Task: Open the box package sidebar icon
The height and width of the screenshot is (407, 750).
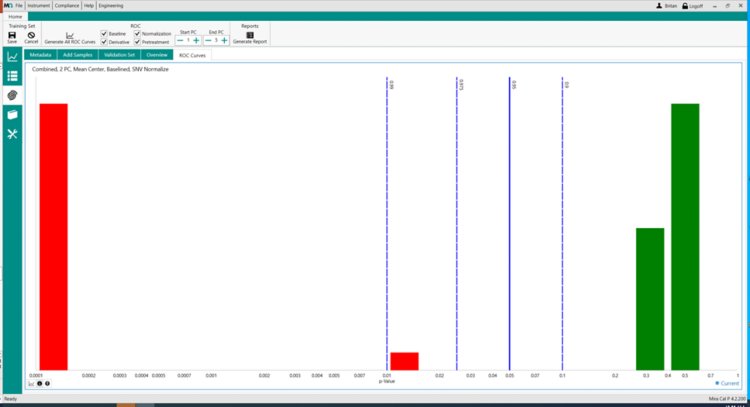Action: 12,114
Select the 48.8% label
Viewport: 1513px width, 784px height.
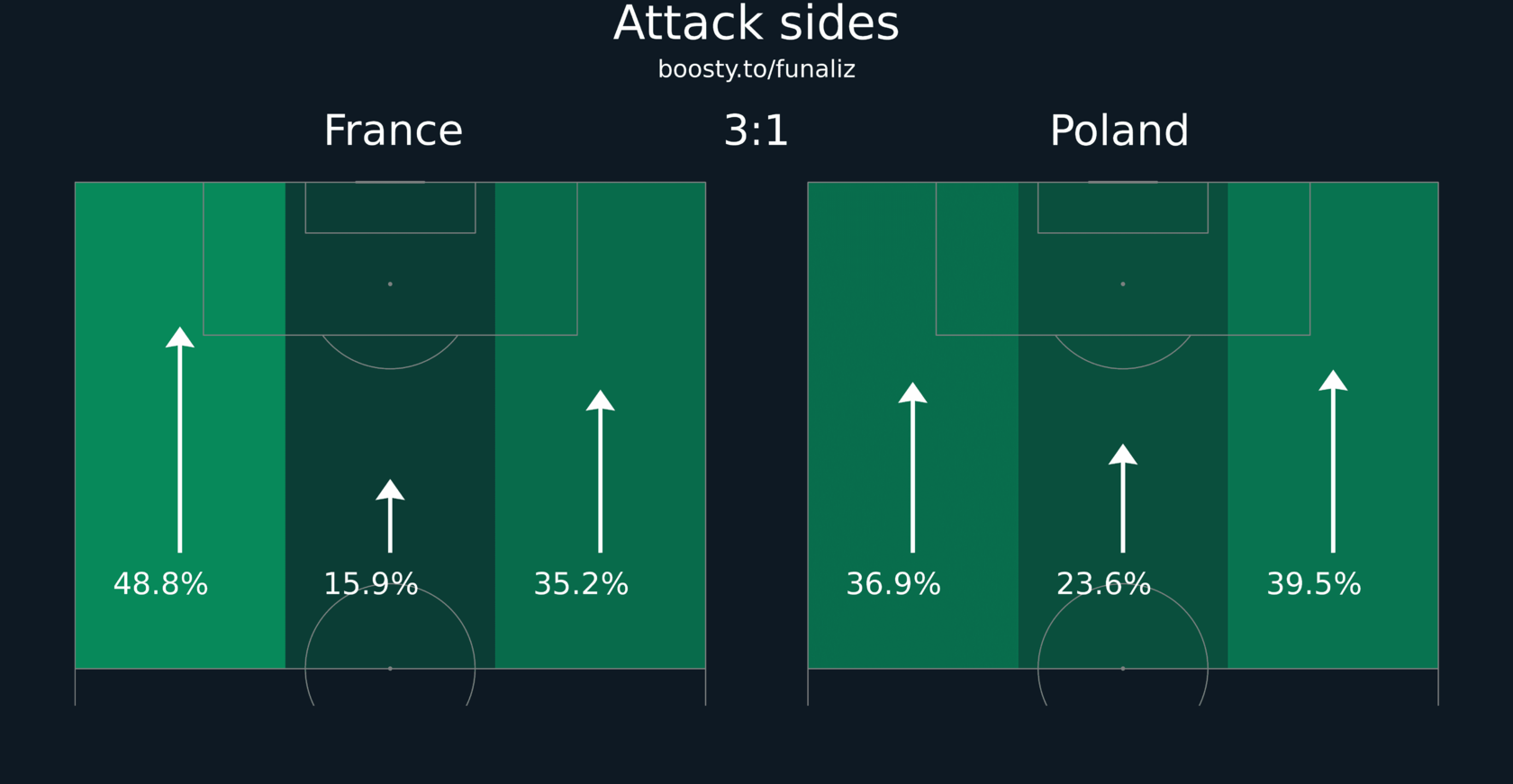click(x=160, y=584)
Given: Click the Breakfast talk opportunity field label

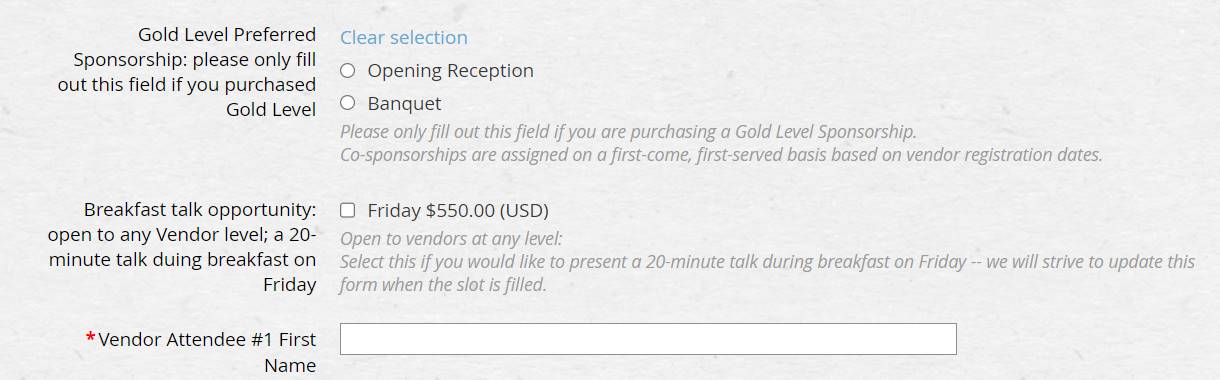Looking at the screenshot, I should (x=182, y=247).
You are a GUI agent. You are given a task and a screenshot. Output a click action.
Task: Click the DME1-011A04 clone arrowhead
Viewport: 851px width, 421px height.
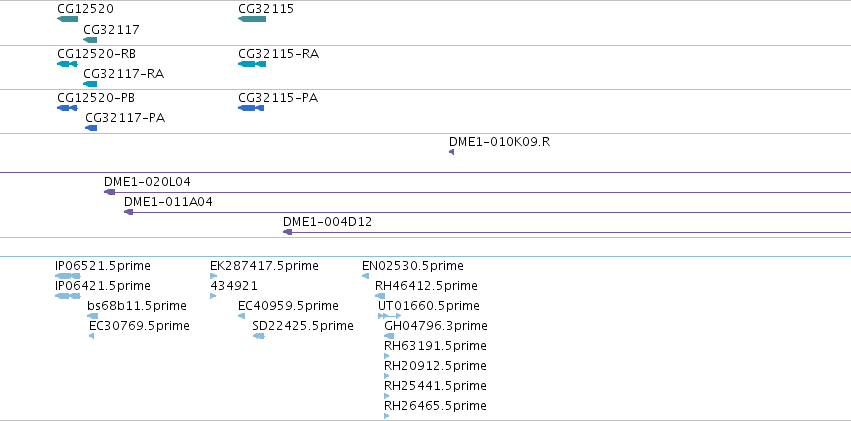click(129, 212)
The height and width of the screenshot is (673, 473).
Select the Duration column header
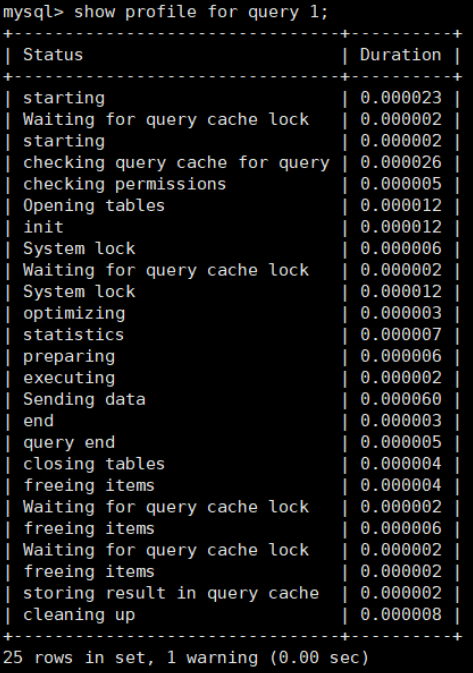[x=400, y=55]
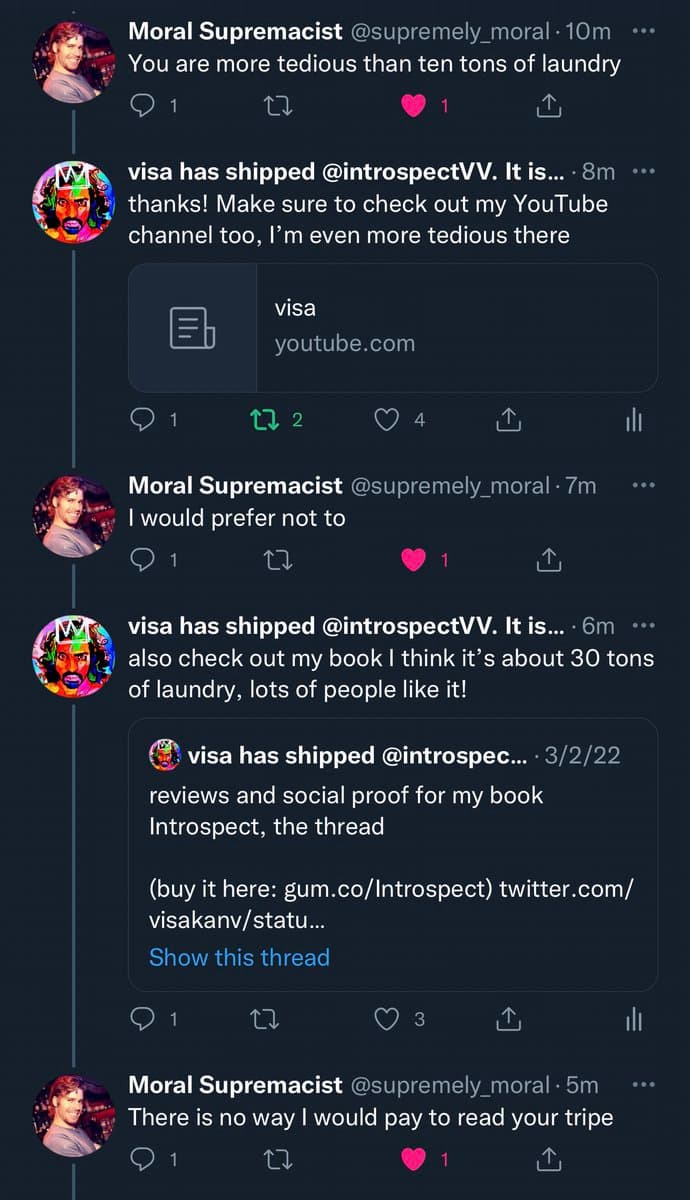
==
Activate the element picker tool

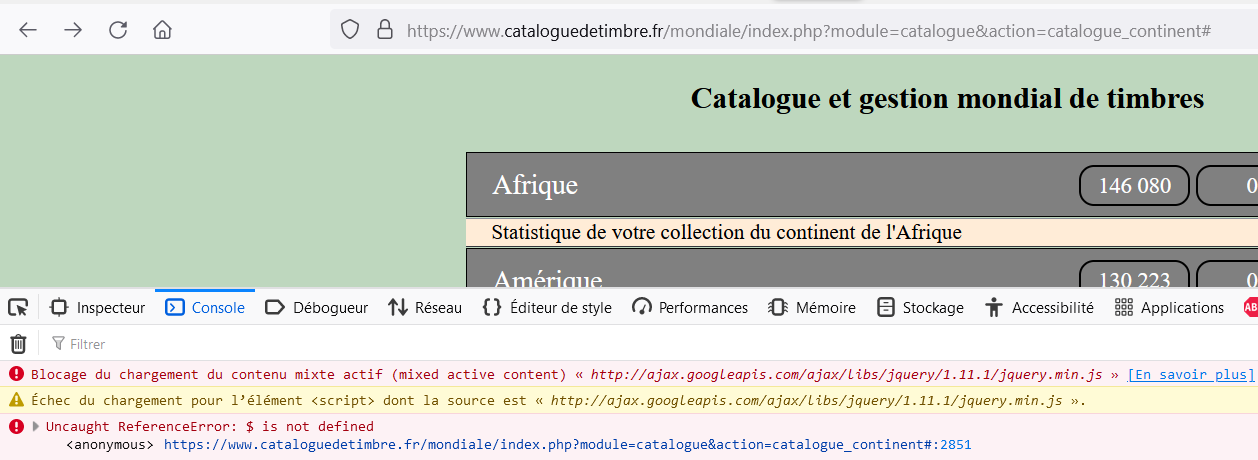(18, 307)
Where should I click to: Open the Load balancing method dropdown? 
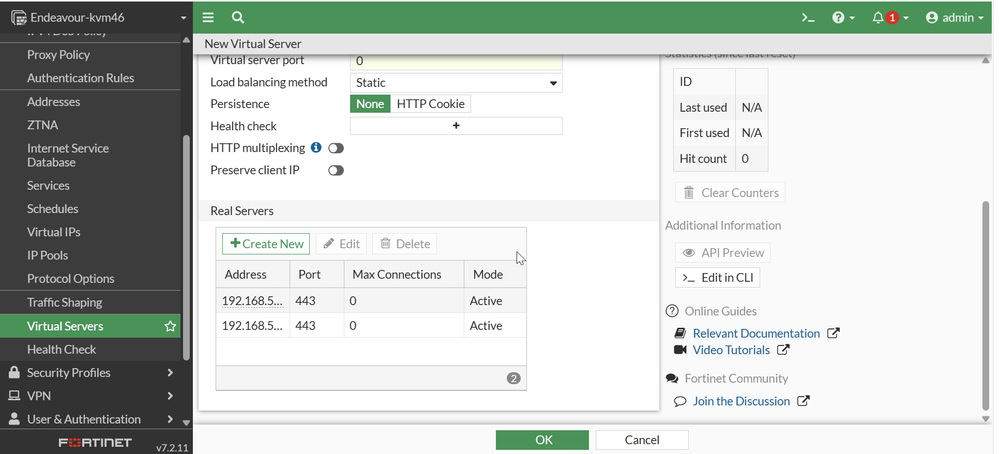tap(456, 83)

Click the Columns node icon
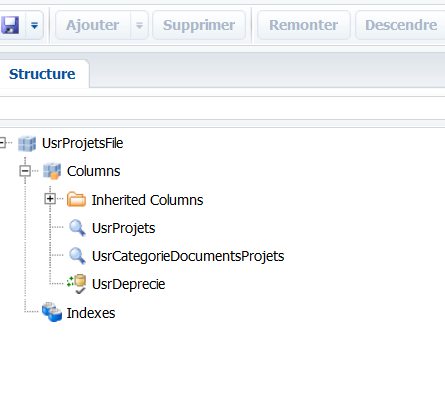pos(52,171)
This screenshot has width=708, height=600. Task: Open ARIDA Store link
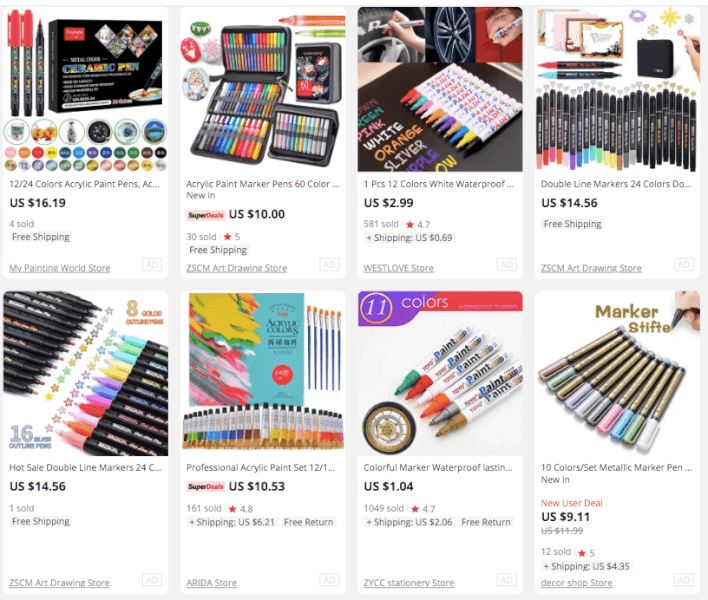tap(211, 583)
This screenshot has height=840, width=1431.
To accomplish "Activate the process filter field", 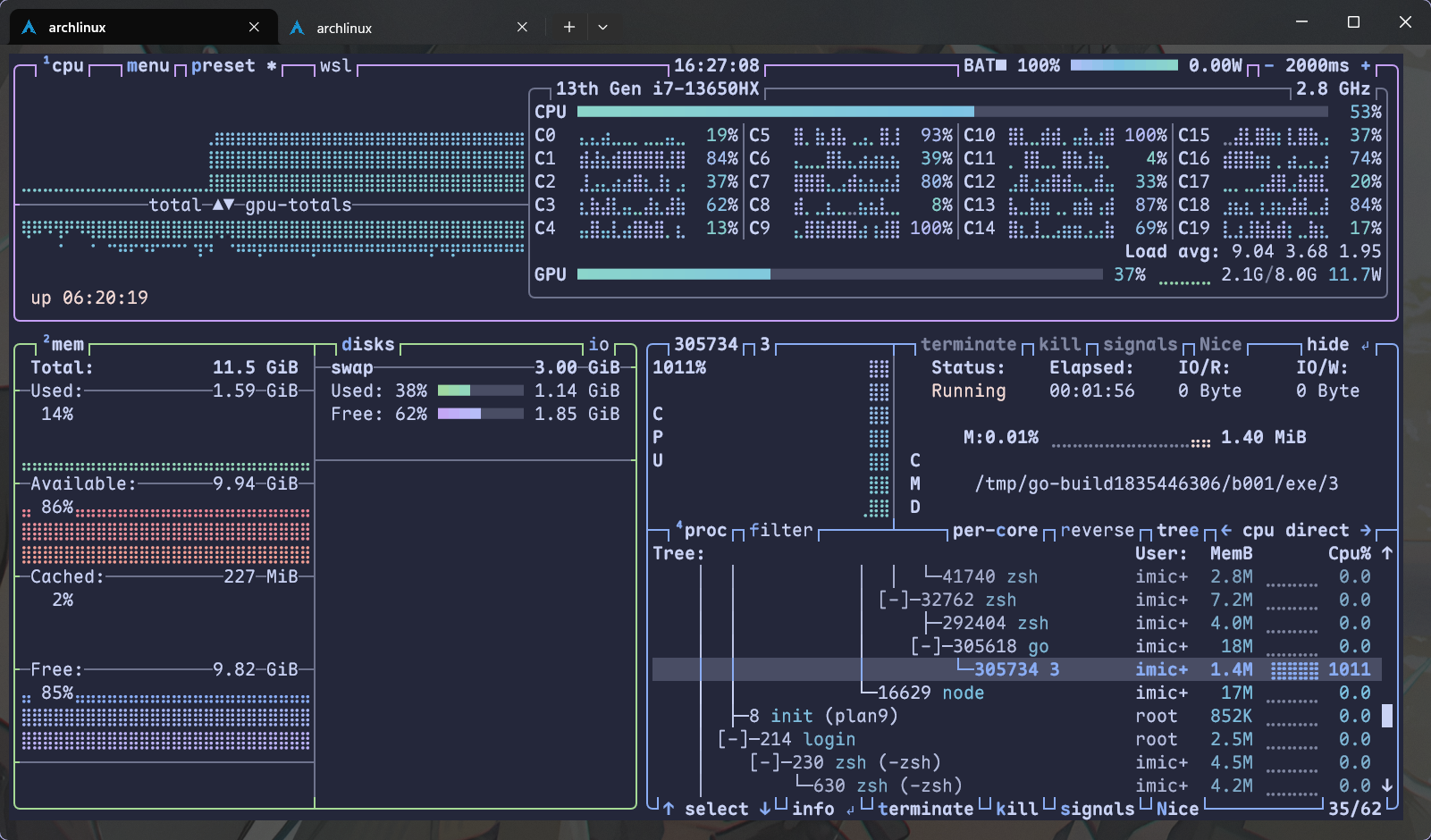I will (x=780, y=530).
--
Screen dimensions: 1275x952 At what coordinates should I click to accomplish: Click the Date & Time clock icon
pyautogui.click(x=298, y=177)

Assignment | Treat the line with "Viewport: 1513px width, 784px height." as the start and the line with "Task: Click the DME1-011A04 clone arrowhead" as the end, and return exactly that span of the data above, both ends included, without pictures.

Answer to this task |
Viewport: 1513px width, 784px height.
click(x=160, y=584)
Given: Click the Breakfast talk opportunity field label

Looking at the screenshot, I should (x=182, y=247).
You are a GUI agent. You are given a task and a screenshot. Output a click action.
Task: Click the DME1-011A04 clone arrowhead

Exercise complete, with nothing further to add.